Décidément, l'ambassadeur d’Algérie en France produit une polémique à chacune de ses sortie. Voulant s'expliquer sur le premier communiqué à propos des dons de la diaspora, l'ambassadeur s'est encore enfoncé. Ses déclarations du 8 août ne sont pas passées inaperçues et ont été longuement commentées par les internautes. 

Ainsi, une bonne partie de la diaspora algérienne considère ces déclarations comme « irresponsables ». Plusieurs collectifs qui organisent l’opération de solidarité ont même appelé à ne pas passer par cette institution pour acheminer les dons en Algérie. Ces collectifs et associations estiment que les déclarations de l'ambassade sont destinées à la Kabylie.

Il s'agit notamment de ces deux phrases largement partagées sur les réseaux sociaux :« s’il y a des gens qui ont les moyens d’acheter des concentrateurs, de les transporter eux même, et de les distribuer dans leurs villages ou dans leurs communes, qu’ils le fassent. L’État ne les en empêche pas ». Des phrases suivies de : « Personnellement, je représente toute l’Algérie, du nord au sud, et de l’est à l’ouest. Je ne travaille pas pour une région précise. Les dons doivent être envoyés au ministre de la Santé. C’est à lui de diriger les opérations ».

Certains  internautes considèrent que l'ambassadeur n'a « rien d'un diplomate » en voulant « stigmatiser une région en lui refusant le droit à se solidariser ». D'autres affirment que l'ambassadeur ne fait que « casser le formidable élan de solidarité en voulant contrôler les dons et les détourner de leurs destinataires initiaux ».

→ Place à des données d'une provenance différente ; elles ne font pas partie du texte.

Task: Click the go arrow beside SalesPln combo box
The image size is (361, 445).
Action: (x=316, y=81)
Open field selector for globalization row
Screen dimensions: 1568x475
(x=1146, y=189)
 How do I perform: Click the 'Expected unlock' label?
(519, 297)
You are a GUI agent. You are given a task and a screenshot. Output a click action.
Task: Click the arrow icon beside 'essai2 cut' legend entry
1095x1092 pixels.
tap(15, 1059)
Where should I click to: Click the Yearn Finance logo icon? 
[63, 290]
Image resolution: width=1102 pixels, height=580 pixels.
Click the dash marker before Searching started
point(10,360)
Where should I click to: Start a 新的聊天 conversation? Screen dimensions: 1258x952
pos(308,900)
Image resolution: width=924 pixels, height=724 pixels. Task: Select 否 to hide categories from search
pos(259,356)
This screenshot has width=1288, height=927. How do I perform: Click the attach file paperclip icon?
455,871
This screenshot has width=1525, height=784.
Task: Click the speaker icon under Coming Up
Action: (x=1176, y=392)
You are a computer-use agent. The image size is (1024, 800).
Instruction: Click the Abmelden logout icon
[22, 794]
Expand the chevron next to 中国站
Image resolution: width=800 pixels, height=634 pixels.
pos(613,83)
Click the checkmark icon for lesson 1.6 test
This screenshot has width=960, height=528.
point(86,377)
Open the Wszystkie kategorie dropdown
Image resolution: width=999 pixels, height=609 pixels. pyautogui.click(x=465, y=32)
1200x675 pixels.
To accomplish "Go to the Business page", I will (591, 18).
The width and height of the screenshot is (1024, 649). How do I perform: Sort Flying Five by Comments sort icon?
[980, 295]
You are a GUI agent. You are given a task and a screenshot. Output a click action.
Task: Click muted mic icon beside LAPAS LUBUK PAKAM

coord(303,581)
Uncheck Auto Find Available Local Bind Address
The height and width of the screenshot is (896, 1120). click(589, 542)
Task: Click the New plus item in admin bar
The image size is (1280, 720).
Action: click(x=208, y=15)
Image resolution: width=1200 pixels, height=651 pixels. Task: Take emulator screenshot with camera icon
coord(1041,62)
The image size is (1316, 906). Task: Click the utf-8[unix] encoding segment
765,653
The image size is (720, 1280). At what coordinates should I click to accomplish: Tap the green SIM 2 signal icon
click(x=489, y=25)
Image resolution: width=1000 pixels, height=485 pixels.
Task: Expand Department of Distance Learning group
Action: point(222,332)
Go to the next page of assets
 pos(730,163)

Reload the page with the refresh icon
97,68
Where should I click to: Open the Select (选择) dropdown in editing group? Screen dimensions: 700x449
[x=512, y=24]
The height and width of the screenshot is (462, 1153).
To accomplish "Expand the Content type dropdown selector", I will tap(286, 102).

Le vice-président de la LADDH réagit au « dérapage » de l'Ambassadeur

Cette sortie de l'ambassade a également fait réagir  le vice-président de la Ligue algérienne pour la défense des droits de l'homme, Said Salhi, qui a écrit : « Un grave dérapage du diplomate Algérien. Hallucinant, des propos à peine voilés contre la Kabylie. Heureusement que nos diplomates ne communiquent pas beaucoup, si non ils auraient provoqués plusieurs incidents diplomatiques ».